In the material below, reproduce verbatim the lines from the one containing "on pressure-tick-label: 1000." through the one containing "The height and width of the screenshot is (554, 833).", both included, and output nothing else.

━━━ EXERCISE DATA ━━━

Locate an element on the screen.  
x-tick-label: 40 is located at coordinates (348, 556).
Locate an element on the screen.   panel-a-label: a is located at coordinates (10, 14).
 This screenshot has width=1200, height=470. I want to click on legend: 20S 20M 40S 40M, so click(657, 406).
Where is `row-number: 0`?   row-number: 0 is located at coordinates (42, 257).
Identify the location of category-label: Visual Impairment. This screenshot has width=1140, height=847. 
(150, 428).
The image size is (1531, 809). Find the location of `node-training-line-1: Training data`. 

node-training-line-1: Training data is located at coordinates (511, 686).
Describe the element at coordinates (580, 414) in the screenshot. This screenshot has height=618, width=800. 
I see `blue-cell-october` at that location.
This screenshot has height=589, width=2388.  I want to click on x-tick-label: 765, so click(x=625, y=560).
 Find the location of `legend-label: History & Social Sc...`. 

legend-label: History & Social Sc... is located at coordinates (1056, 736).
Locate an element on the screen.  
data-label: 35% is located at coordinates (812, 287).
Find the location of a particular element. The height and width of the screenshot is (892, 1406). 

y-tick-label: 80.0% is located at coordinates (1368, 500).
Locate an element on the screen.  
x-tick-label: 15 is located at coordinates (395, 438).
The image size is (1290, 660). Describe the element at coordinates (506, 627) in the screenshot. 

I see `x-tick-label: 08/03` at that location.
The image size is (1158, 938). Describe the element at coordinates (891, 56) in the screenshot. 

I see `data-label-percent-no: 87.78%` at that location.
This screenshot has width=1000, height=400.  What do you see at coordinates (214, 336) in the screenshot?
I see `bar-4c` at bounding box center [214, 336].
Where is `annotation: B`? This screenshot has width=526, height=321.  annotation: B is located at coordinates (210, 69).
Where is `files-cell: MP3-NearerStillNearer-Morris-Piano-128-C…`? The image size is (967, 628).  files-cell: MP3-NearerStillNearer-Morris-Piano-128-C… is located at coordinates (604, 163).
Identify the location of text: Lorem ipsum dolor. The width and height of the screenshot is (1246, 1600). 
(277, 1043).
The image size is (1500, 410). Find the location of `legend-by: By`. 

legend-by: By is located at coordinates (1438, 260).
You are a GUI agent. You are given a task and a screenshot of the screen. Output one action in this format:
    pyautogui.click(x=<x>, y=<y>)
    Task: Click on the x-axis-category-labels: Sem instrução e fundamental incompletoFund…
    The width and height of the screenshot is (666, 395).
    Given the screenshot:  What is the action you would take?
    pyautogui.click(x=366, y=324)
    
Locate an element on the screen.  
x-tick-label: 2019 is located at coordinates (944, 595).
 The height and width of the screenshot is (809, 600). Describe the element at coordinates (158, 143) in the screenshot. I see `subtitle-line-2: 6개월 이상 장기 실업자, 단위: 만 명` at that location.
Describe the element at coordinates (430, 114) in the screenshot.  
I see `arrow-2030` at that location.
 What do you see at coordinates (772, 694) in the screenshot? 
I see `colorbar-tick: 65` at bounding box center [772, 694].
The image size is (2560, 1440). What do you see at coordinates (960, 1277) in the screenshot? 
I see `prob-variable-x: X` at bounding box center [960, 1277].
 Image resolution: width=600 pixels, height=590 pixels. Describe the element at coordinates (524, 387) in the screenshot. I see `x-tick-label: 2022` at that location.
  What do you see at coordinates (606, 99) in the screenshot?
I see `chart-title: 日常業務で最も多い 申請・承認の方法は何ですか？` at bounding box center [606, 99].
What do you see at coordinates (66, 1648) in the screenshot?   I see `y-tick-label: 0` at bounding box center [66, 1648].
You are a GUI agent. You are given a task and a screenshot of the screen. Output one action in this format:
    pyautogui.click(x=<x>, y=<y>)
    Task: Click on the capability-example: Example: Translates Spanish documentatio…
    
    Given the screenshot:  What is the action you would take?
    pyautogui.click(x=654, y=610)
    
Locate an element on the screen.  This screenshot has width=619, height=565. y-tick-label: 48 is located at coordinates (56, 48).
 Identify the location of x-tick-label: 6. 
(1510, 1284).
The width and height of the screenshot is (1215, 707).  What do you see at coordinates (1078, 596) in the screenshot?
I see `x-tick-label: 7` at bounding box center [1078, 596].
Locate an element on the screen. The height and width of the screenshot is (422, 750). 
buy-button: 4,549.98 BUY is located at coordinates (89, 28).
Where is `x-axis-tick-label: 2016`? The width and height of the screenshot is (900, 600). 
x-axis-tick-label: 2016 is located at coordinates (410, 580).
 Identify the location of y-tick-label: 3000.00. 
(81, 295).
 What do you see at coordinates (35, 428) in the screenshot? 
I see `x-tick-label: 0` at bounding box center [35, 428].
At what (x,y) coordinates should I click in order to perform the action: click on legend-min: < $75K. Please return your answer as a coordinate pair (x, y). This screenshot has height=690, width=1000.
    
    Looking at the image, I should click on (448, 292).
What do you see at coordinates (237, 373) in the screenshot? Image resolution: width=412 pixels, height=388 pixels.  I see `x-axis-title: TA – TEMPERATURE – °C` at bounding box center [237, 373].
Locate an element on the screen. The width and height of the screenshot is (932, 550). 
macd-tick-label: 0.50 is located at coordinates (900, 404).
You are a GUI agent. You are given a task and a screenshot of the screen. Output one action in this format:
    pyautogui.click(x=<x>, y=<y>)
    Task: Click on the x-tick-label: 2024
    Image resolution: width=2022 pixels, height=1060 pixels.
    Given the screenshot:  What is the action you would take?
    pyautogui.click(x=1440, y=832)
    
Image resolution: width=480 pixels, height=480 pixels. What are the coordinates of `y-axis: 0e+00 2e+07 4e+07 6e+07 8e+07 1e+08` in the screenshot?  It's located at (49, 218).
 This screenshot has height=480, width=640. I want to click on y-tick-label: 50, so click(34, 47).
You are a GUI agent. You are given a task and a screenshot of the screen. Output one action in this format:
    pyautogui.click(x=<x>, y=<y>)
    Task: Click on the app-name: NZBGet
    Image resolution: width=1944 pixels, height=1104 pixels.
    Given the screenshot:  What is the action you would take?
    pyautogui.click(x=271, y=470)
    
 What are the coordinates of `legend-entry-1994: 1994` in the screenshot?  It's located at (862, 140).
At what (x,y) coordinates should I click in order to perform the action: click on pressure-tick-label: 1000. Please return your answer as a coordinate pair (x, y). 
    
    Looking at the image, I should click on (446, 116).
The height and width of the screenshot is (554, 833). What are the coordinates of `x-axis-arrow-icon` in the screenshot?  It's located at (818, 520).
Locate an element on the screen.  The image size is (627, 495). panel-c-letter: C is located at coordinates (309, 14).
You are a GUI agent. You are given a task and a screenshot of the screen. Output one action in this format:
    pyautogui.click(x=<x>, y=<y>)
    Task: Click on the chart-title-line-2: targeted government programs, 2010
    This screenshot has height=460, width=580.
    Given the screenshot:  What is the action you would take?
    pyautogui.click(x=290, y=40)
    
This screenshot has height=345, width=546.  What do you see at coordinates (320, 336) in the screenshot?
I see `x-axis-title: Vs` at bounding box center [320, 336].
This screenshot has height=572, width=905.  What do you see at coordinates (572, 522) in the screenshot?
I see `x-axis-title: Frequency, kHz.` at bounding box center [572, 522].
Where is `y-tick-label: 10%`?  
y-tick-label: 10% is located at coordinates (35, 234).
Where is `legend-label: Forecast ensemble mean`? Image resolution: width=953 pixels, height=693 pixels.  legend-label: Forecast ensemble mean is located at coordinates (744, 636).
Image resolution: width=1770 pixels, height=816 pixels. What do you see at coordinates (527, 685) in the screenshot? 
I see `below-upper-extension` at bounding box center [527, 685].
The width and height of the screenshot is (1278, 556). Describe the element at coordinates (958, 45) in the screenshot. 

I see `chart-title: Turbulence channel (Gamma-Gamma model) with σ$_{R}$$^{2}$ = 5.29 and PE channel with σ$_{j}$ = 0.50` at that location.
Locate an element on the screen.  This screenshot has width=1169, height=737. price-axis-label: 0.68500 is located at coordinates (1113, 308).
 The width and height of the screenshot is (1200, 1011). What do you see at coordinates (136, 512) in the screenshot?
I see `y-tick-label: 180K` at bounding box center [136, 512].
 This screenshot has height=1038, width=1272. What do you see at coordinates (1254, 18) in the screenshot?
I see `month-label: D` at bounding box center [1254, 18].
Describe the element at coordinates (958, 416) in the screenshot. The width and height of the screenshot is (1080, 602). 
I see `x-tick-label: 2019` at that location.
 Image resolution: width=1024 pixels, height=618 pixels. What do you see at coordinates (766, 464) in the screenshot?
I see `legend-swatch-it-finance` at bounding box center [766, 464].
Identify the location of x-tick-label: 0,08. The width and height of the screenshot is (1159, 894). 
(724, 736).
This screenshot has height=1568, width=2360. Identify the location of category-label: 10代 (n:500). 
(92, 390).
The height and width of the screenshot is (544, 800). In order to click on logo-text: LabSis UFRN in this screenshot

━━━

* **ANSWER TO THE EXERCISE**:
At what (x,y) coordinates should I click in order to perform the action: click on pressure-tick-label: 1000. Please return your answer as a coordinate pair (x, y). 
    
    Looking at the image, I should click on (446, 116).
The height and width of the screenshot is (554, 833). What are the coordinates of `x-axis-arrow-icon` in the screenshot?  It's located at (818, 520).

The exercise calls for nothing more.